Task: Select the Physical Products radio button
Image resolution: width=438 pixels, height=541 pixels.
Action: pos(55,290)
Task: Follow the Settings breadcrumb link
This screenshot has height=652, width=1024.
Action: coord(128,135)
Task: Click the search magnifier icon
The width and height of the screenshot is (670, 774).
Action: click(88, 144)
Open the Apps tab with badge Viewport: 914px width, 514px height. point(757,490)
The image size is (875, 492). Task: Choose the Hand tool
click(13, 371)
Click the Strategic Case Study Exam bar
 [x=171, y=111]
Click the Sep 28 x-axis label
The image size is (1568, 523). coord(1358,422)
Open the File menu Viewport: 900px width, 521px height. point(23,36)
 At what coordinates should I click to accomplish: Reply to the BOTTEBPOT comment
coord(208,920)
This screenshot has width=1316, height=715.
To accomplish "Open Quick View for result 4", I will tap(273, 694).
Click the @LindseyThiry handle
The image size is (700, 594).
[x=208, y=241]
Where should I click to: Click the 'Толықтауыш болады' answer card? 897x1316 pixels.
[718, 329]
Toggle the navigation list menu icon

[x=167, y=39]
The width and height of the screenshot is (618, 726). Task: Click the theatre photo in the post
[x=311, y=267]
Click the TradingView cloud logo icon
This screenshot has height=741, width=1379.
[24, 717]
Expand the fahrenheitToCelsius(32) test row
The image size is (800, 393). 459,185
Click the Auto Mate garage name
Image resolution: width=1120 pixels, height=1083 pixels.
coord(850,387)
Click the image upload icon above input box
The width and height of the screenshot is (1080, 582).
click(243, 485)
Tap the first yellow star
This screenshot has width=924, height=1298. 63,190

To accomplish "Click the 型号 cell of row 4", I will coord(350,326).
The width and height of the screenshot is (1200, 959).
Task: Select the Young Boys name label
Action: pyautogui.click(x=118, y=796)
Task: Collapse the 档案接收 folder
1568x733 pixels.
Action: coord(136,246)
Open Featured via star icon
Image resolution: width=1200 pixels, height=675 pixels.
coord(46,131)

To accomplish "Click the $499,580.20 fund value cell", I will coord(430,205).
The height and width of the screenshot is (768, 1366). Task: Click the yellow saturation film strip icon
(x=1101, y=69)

......

(What the task requires): Take every line of the material that contains the word "Open", and copy it.

(Written response):
Open the Apps tab with badge Viewport: 914px width, 514px height. point(757,490)
Open the File menu Viewport: 900px width, 521px height. point(23,36)
To accomplish "Open Quick View for result 4", I will tap(273, 694).
Open Featured via star icon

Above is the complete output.